Heavyweight Antonio Tarver, the former light heavyweight champion, will return to the ring following a 10-month layoff to face Johnathon Banks, who will end a 15-month layoff, as they each look to get into contention.
They will meet in the main event of a "Golden Boy Live" card on Sept. 29 (Fox Sports 1) at the State Farm Arena in Hidalgo, Texas. But Tarver will be concerned with more than just the outcome of his own fight that night.
His son, 26-year-old junior middleweight Antonio Tarver Jr., a southpaw like his old man, will make his professional debut in a four-round bout on the undercard, Tarver told ESPN.com.
"It's a good fight, he's a solid guy, and with the long inactivity a lot of questions will be answered," Tarver said of his fight with Banks. "Totally stoked about my son's pro debut. He's a spitting image of a young me with a more aggressive, fan-friendly style with speed and power."
Tarver (30-6, 21 KOs), 45, of Tampa, Florida, is best known for his shocking second-round knockout of then-light heavyweight champion and pound-for-pound king Roy Jones Jr. in their 2004 rematch. He beat Jones twice in their trilogy.

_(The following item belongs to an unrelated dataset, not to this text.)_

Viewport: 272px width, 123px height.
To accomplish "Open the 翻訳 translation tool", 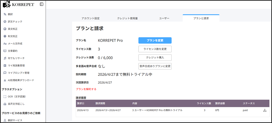I will 10,14.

But since losing back-to-back light heavyweight title fights to Chad Dawson by decision in 2008 and '09, Tarver has only fought four times, twice at heavyweight with a pair of cruiserweight bouts in between, including a draw with Lateef Kayode in June 2012 that was changed to a no decision because Tarver tested positive for the anabolic steroid drostanolone.
Tarver was fined and suspended -- and lost his job as a Showtime analyst -- and did not fight for 17 months until returning to face journeyman Mike Sheppard at heavyweight in November. Tarver dropped Sheppard three times in the fourth round for the knockout victory.

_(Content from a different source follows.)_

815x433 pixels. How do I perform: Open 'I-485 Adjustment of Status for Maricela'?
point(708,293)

Tarver said it has been hard for him to get fights, but that he still has as much desire to box as ever.
"This fight with Banks will tell me if I have the ability at 45 to truly make a run and conceivably fight for the heavyweight championship of the world," Tarver said. "My quest starts with a tough fight. Banks is a guy raised in the sport. He can box. He has skills. But it's a challenge I got to step up to. I want this type of fight. I need to realize if I can do it. I believe I can. This fight is a step closer for me.
"I wish I had more activity, but I'm just glad to be back. I want to show I still have it. I know my brand took some hits (over the drug suspension). I'm not naive. But I still got fight in me and the passion to fight. I'm not a shot fighter. I've been training hard and I know I can still do this. I don't take Banks lightly. If I'm victorious, I will just look for my next opportunity. I am coming back to make a statement, but I was never retired or anything."
A protégé of the late Hall of Fame trainer Emanuel Steward, Banks (29-2-1, 19 KOs), 32, of Detroit, scored his biggest win in November 2012, when he knocked out rising contender Seth Mitchell in the second round of a major upset. They met again in an immediate rematch in June 2013 and Mitchell dropped Banks in the second round on his way to a unanimous decision win.
Banks has not fought since the loss, instead focusing more on his duties as the head trainer for heavyweight champion Wladimir Klitschko, whom he is training for a mandatory defense against Kubrat Pulev on Sept. 6 in Germany.
Tom Loeffler of K2 Promotions, Banks' promoter, said that Banks will train Klitschko for his fight while also training for his own fight, which he has done before. Once Klitschko's fight is over, Loeffler said Banks will return to Detroit to complete his training camp.
Tarver is very much looking forward to his son's debut on the card.
"He's been training really hard. He started boxing about three years ago and we've been taking it slow," Tarver said. "I see a transformation in him and I think he's ready at this stage. It's time for him to get going if he is going to make his own imprint on boxing.
"I didn't want to force him to box but he had an itch to box. He's been around boxing his whole life."
Tarver Jr. had only a handful of amateur fights while his father had hundreds, was a 1996 U.S. Olympian and one of the most decorated amateurs in U.S. history.
"He's had on-the-job training," Tarver said. "He's a quick learner. He took it upon himself to do this. He has determination. I'm not trying to push him. He wants to challenge himself."